Why Benford's Law is Obvious

Benford’s Law states that in many naturally occurring collections of numbers, the leading digit is likely to be small. I love math factoids like this, and I remember how deeply unintuitive this seemed when I first learned it. Now, I find myself looking for a way to explain how intuitive it really is.

TL;DR

Ok, Benford’s law isn’t obvious. But what would the world look like if it were?

Benford’s law follows unavoidably from a certain type of probability distribution (uniform in the logarithmic domain), which happens to be common in real-world data. I can draw some charts that – to me – make this perfectly clear. Somehow, that doesn’t make it any less surprising to learn. Go figure.

I contend that the surprise comes from a lack of familiarity with the log-uniform distribution. What if we, as a society, internalized that distribution instead of the “usual” linear-uniform one? In this post, I explain what the counterpart of Benford’s law would be in that case. It turns out, it’s almost too obvious to mention. Which is the point.

Benford’s Law

When you first hear of it, the thinking might go something like this: if you choose a number randomly, shouldn’t the first digit be uniformly distributed? Even if the original distribution isn’t uniform, as long as it covers a wide enough range, why would the first digit have any bias?

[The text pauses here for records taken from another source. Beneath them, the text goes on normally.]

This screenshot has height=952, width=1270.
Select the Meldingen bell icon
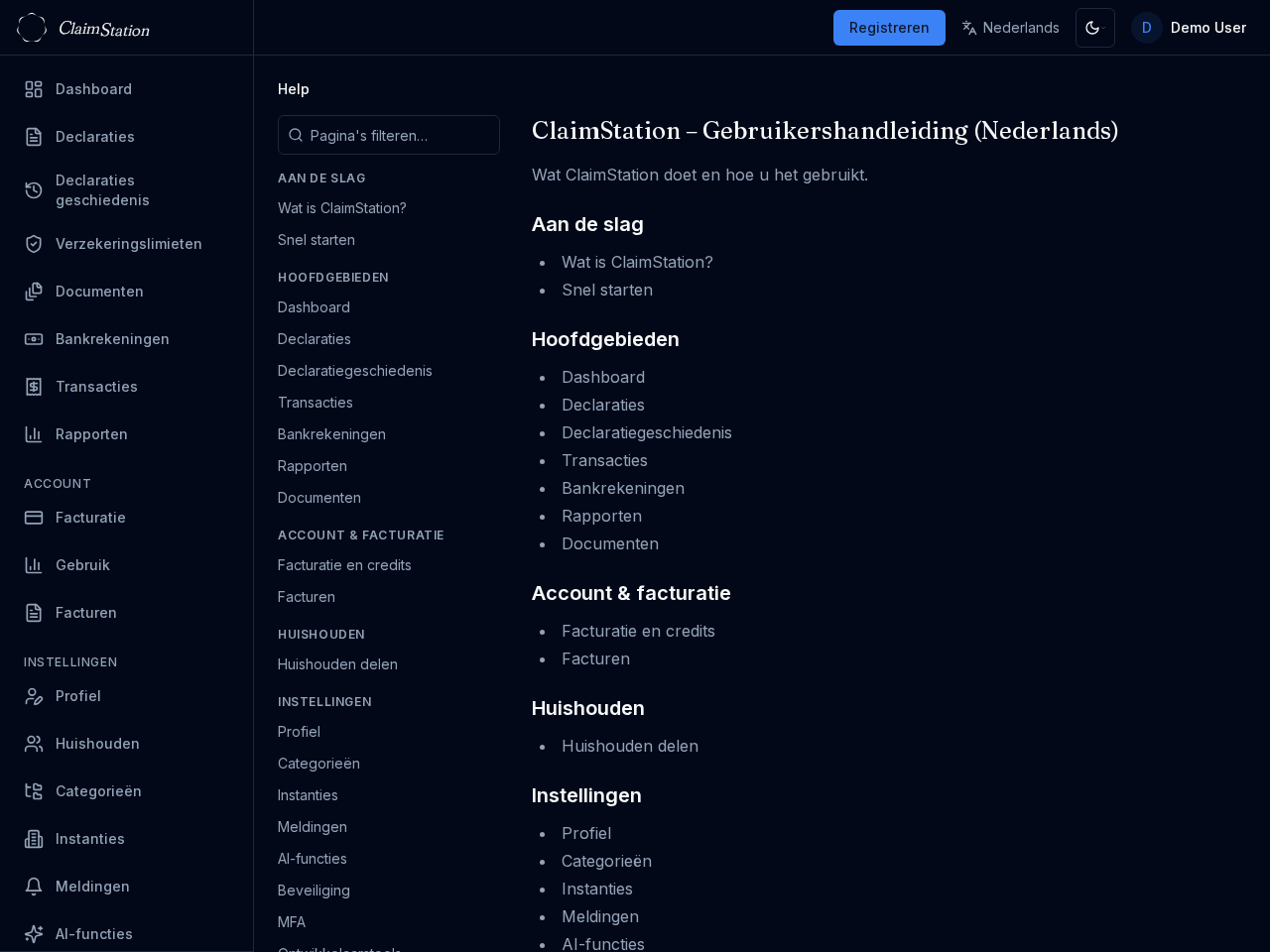[34, 887]
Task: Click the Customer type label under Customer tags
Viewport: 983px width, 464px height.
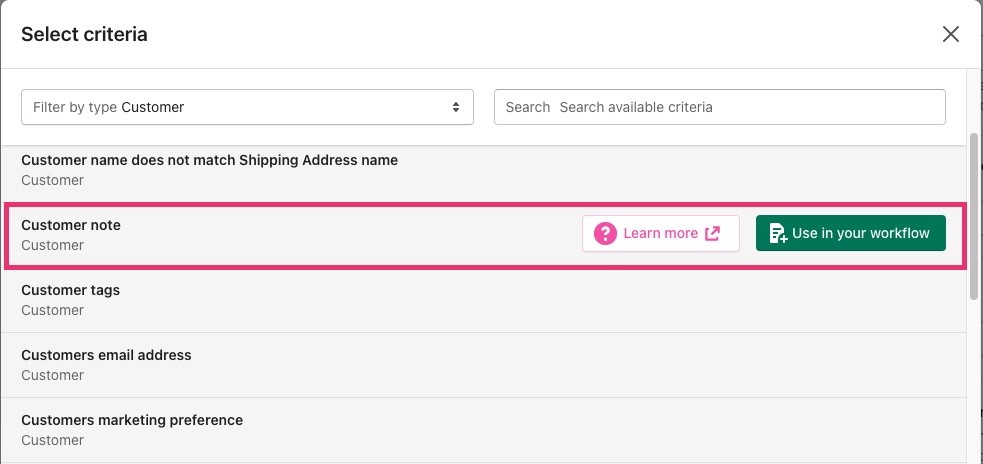Action: [x=53, y=310]

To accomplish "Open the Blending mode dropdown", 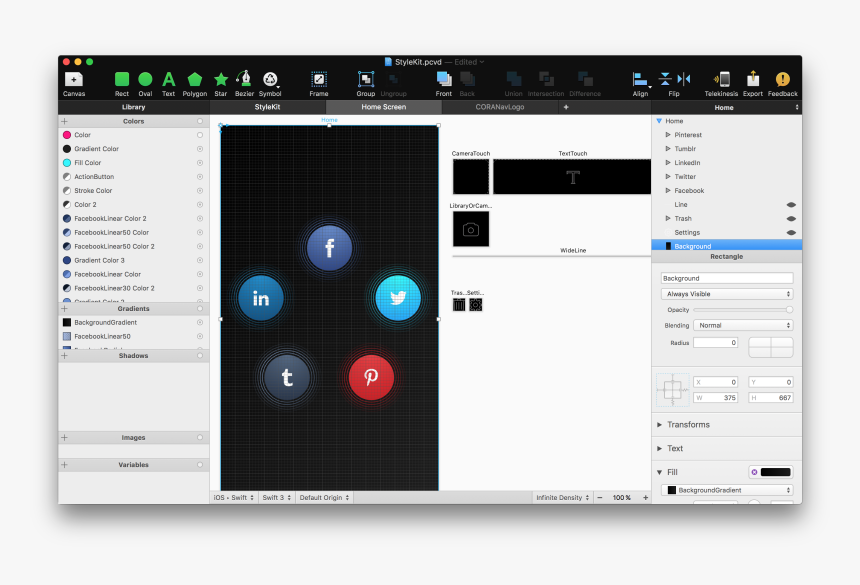I will click(x=743, y=324).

Explanations abound, but I find that they often miss the crucial point (like this otherwise fantastic video for example). Simply put, it is a direct consequence of the log-uniform distribution, which governs these “naturally occurring collections of numbers”, e.g. measurements, population counts, etc. If you can accept that these natural collections tend to be log-normal distributed, Benford’s Law is “obvious”, that is, an unavoidable consequence. Some simply explain this empirically, giving examples. But I think there is more to it.

Why do some collections of numbers have this tendency? I like to think of it like this:

The logarithmic scale is at least as natural a way to look at the world as the linear scale is.
In a given scale (linear, log, or otherwise), a uniform distribution is the “simplest” option. It’s sort of a default distribution, perhaps in part due to being the maximum entropy distribution for a bounded domain.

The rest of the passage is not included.